I recently planted about 20 pumpkins in the front yard in an attempt to grow a pumpkin jungle to cover the weeds. The bugs have chomped most of them though, leaving blank holes in the mulch like that above. There are probably about 6 left! Oh well, someone got fed!

This afternoon we made a thai chicken curry for dinner, with potato, zucchini, diced fresh tomatoes, freshly picked silverbeet and spring onions, some homegrown kaffir lime leaves, and homegrown loquats! Being from our own garden, the latter 4 ingredients were completely organic, which makes me chuckle — I know someone who sprays their silverbeet with confidor to keep off bugs, and the leaves still have bite holes. Mine hasn’t been sprayed with anything, and only one leaf had bug chews! We hope to make many more thai curries over summer, and by then we’ll hopefully be able to recreate tonight’s meal using our own zucchinis.

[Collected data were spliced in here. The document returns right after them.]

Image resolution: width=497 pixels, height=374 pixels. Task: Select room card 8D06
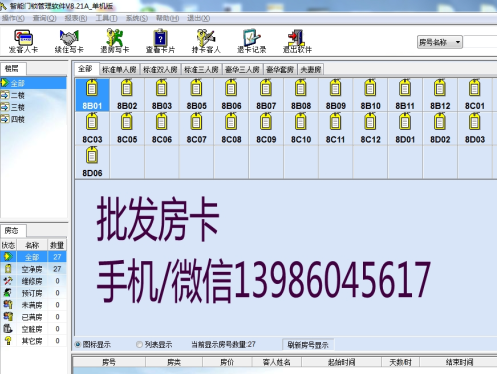[92, 162]
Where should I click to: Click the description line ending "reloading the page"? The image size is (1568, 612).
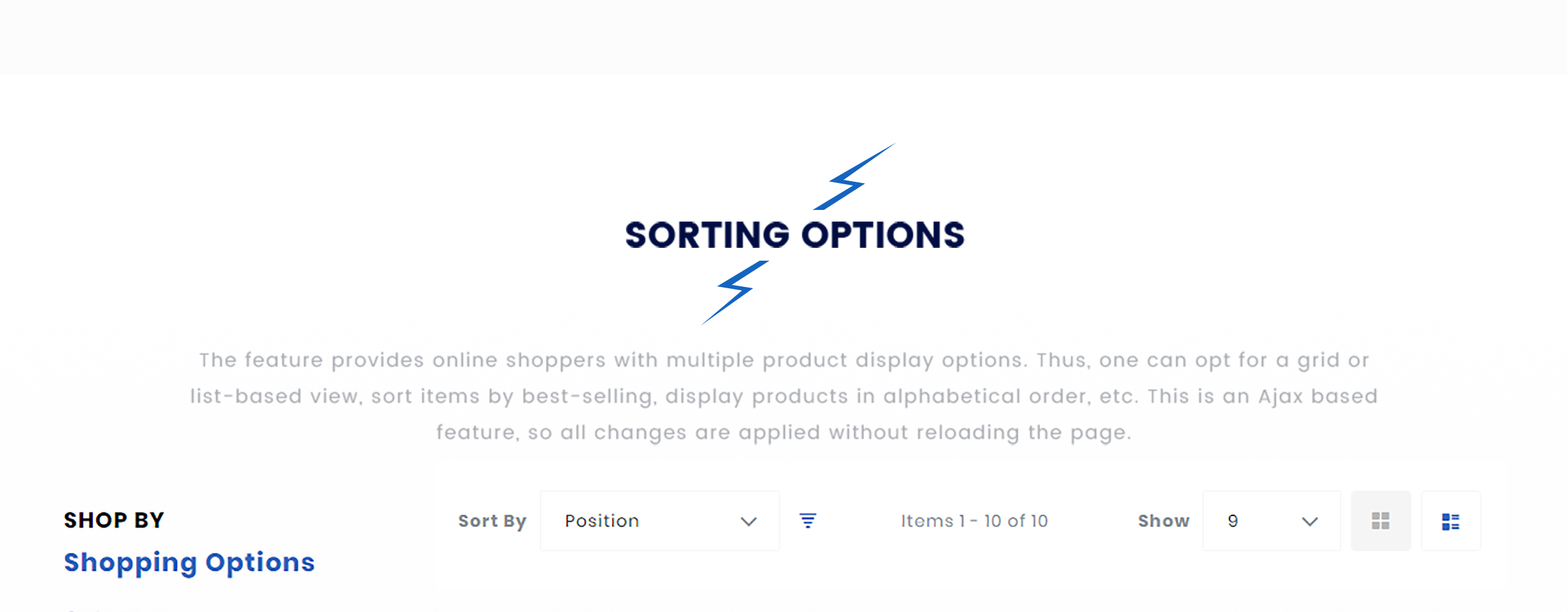pos(784,433)
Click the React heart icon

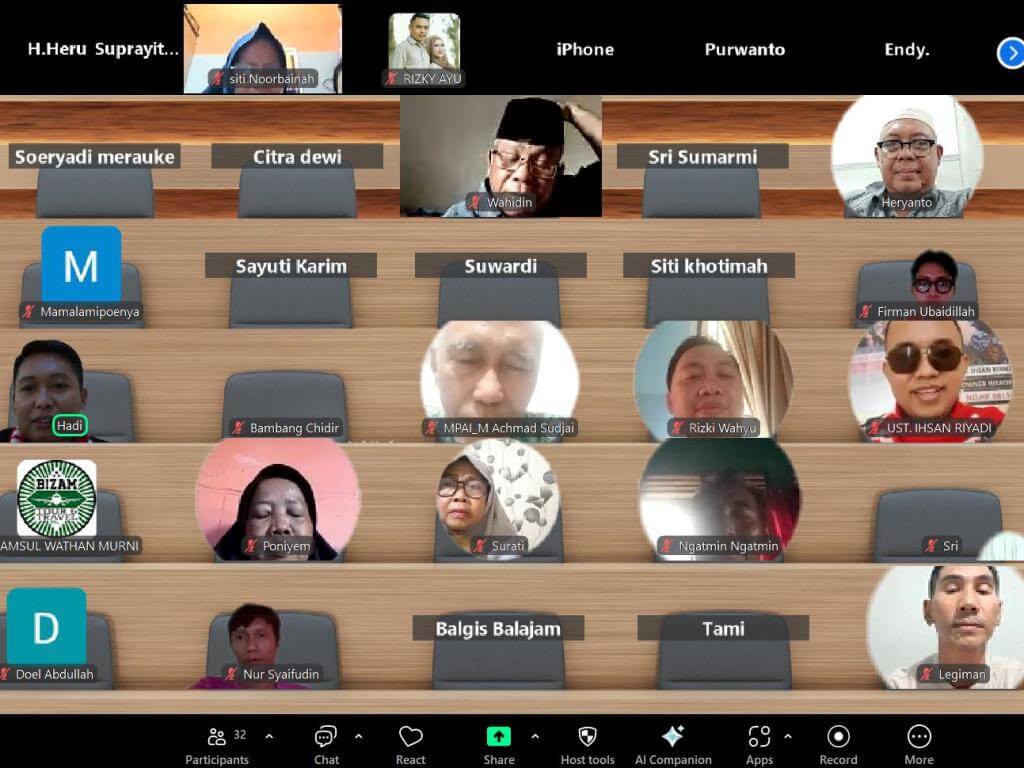click(x=410, y=737)
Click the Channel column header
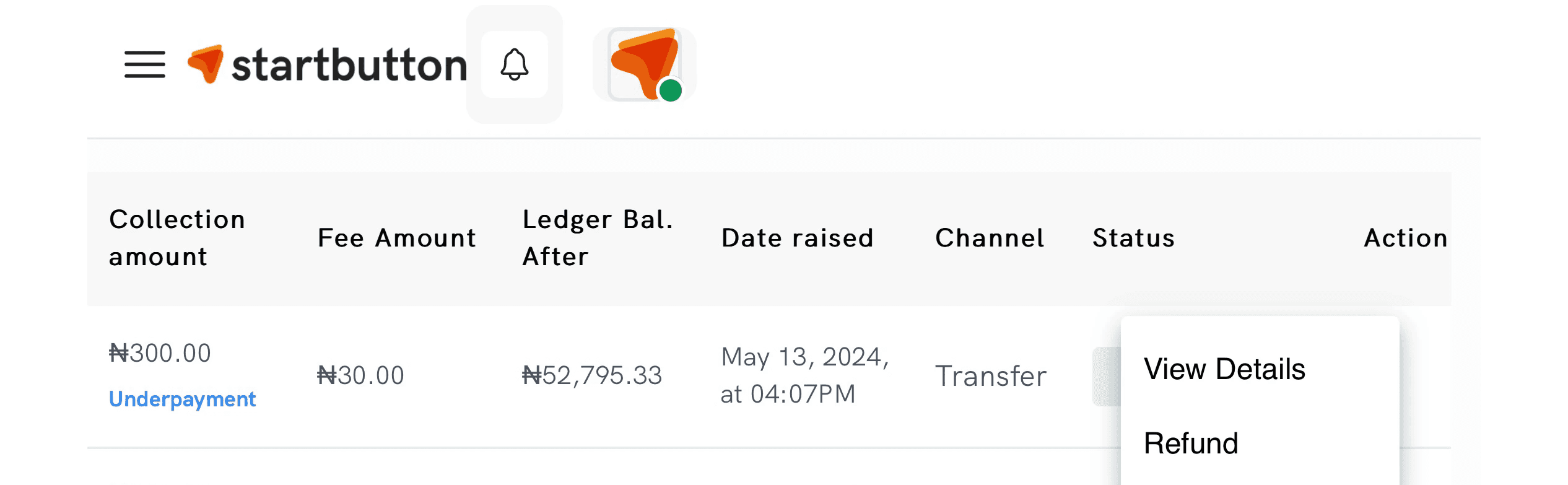This screenshot has width=1568, height=485. [x=990, y=238]
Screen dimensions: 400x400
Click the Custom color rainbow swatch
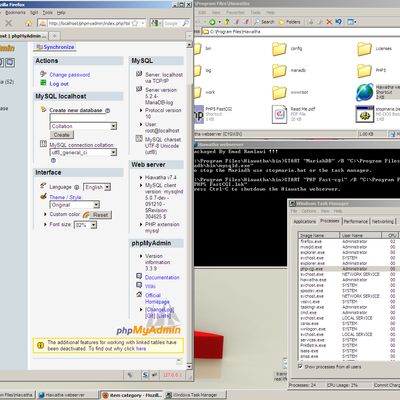[x=86, y=215]
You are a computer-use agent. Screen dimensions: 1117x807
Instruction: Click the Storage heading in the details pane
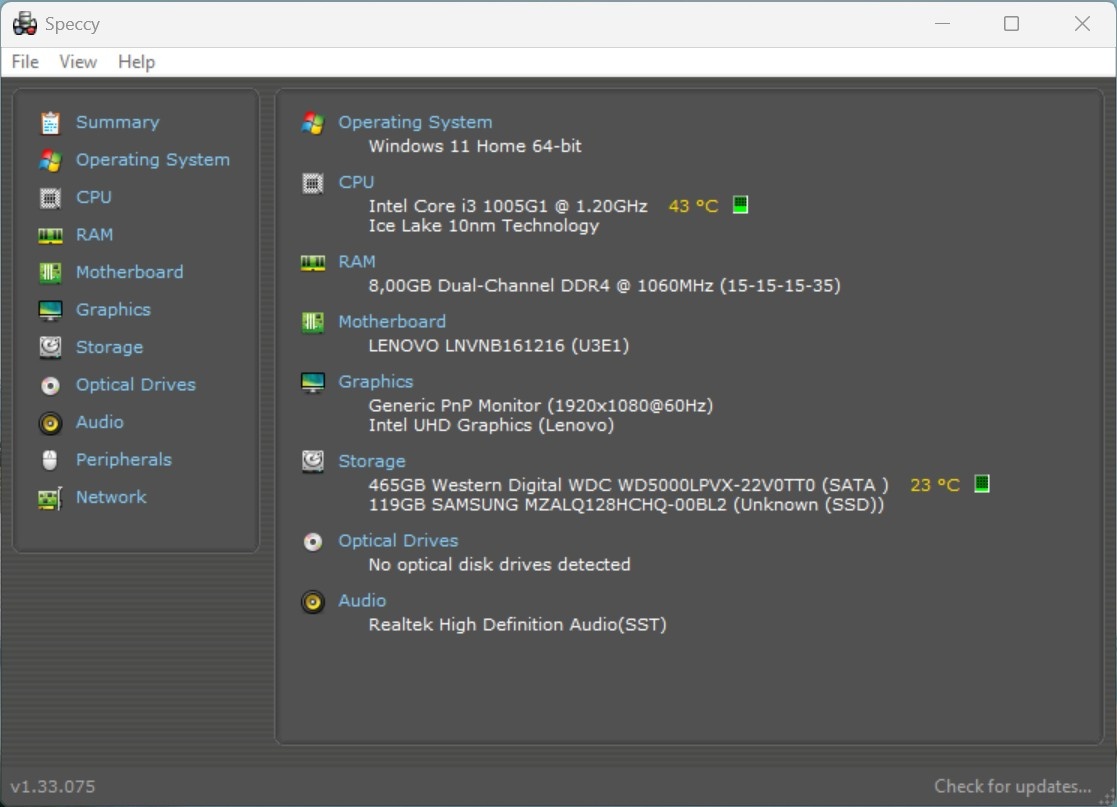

Aren’t they beautiful! These are off the smaller, second loquat tree we have here. It seems to be a different variety, because the fruit is bigger, a darker orange, and has a longer point on the end. Our trees are absolutely loaded this season — we plan to pick them tomorrow, and make loquat jelly. Stay tuned for recipe & photos :)

Mmm.. baby silverbeet… so tender.

Great bunch of spring onions. We bought a couple of huge bunches of spring onions from the chuck out stand at Coles for about 99c. We brought them home and planted them in a row in the vege patch, and gave them a good feed and drink. They were very wilted and sorry looking. A bit of liquid chook poo fixed that! They’ve bunched up nicely.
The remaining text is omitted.